Maya Surendrakumar Kodnani is a former Minister of State for Women and Child Development in the Government of Gujarat, India. Kodnani joined the 12th legislative assembly of Gujarat after being elected to represent the constituency of Naroda as a candidate for the Bharatiya Janata Party.

In 2012, Kodnani was sentenced to twenty-eight years' imprisonment for her participation in the Naroda Patiya massacre during the 2002 Gujarat riots but acquitted in 2018 by the Gujarat High Court. Kodnani was one of the most high-profile individuals to be convicted in the case, as well as being the only woman among the accused.

==Early life & education==
Kodnani is the daughter of a Sindhi Rashtriya Swayamsevak Sangh (RSS) worker who moved to India during the Indian Partition. She had her early education in a Gujarati-medium school. She also joined Rashtra Sevika Samiti, the parallel organisation of RSS for women.

Kodnani joined the Baroda Medical College from where she did her MBBS and Diploma in Gynaecology and Obstetrics. She set up Shivam Maternity Hospital at Kubernagar in Naroda, Ahmedabad.

==Political career==
Kodnani began her political career with Ahmedabad civic elections in 1995. She was elected three times from the Naroda constituency as a Member of the Legislative Assembly for the BJP. In 1998, she won the election with a margin of 75,000 votes. In December 2002, shortly after 2002 Gujarat riots, she won by a margin of 110,000 votes. In 2007, her margin increased 180,000 votes. After winning the elections in 2007, she was named as Minister for Women and Child Development of Gujarat in Narendra Modi's BJP government, but resigned from the post in 2009 pending her arrest as accused for the Naroda Patiya massacre.

==Role in the 2002 Gujarat riots==
Kodnani was convicted of orchestrating the Naroda Gam and Naroda Patiya massacres of the 2002 Gujarat riots on 28 February 2002, in which 97 Muslims, including 36 women and 35 children, were murdered by stabbing, dismemberment and being burned alive individually as well as in groups. Witnesses testified that Kodnani was at the scene of the crimes, handed out swords to Hindu rioters, exhorted them to attack Muslims and at one point fired a pistol. Bajrang Dal members Suresh Richard and Prakash Rathod told Tehelka's journalists on spy camera that Kodnani drove around Naroda all day, urging the mob to hunt Muslims down and kill them. Mobile phone records also placed her at the scene and showed her to be in regular communication with the top police officials, the Home Minister Gordhan Zadaphia and the Chief Minister's office. The mobile phone records were buried by the police and brought to light by the Nanavati-Mehta Commission in 2004. They were later investigated by R. K. Raghavan-led Special Investigation Team (SIT) appointed by the Supreme Court of India in 2008.

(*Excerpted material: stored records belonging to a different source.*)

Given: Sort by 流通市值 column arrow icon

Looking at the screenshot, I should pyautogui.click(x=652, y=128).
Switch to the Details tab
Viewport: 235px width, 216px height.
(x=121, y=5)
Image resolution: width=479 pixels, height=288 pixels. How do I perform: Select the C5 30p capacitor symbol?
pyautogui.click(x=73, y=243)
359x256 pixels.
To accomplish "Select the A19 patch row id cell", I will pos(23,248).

Kodnani ignored notices for deposition by the SIT, which declared her an absconder in February 2009. She obtained an anticipatory bail from a sessions court, which was revoked by the Gujarat High Court on 27 March 2009, leading to her subsequent arrest.

She was tried in the Naroda Patiya massacre case and, on 31 August 2012, convicted of murder and conspiracy to commit murder and sentenced to 28 years in prison. The court judgement called her the "kingpin of the Naroda Patiya massacre." Kodnani continued to maintain her innocence, claiming that she was at the Sola Civil Hospital at the time of the riots, meeting the relatives of Godhra victims.

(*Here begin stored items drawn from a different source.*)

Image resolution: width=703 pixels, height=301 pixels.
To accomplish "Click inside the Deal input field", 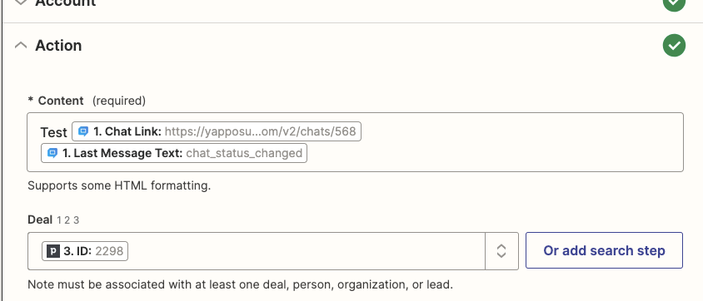I will (x=305, y=251).
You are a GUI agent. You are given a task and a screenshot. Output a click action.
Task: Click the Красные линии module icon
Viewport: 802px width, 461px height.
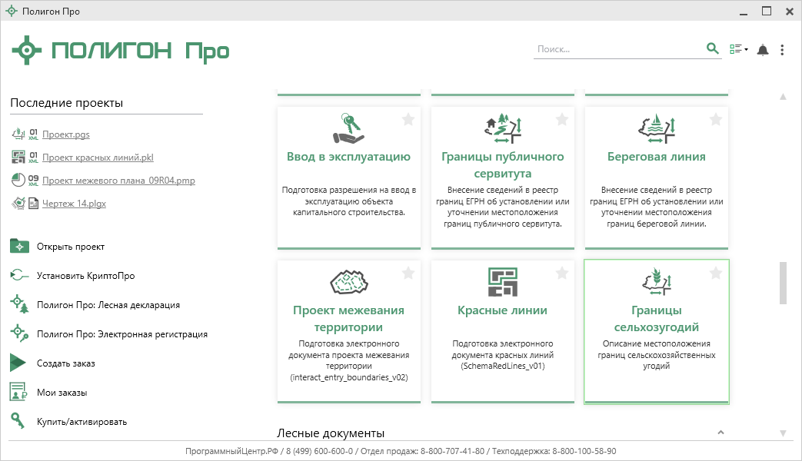[503, 282]
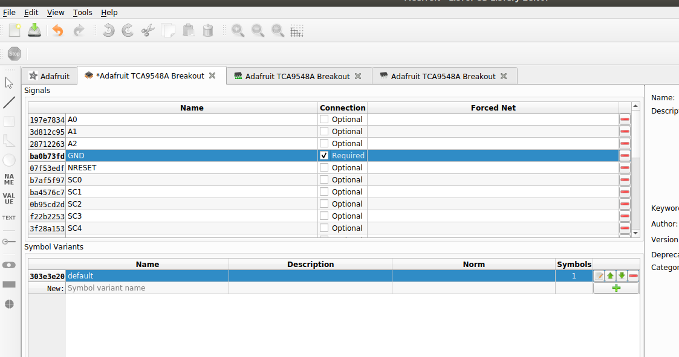Mark A0 signal connection as required
Screen dimensions: 679x357
[x=323, y=119]
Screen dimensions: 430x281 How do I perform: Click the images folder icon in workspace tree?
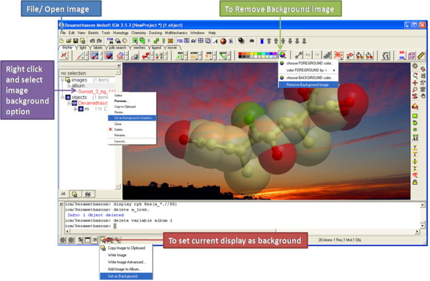click(x=67, y=80)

On 17 April 2013, the Gujarat government filed an appeal in the High Court seeking the death penalty for Kodnani but withdrew it on 14 May. In November 2013, she was granted an interim bail of three months for treatment of intestinal tuberculosis. On 30 July 2014, Gujarat High Court granted bail to her on grounds of ill health and suspended her prison sentence.
On 20 April 2018, the High Court overturned the trial court's findings and acquitted Maya Kodnani, while upholding the conviction of Suresh Richard and Prakash Rathod.

==Personal life==
Maya Kodnani is married to Surendra Kodnani, who is a general physician.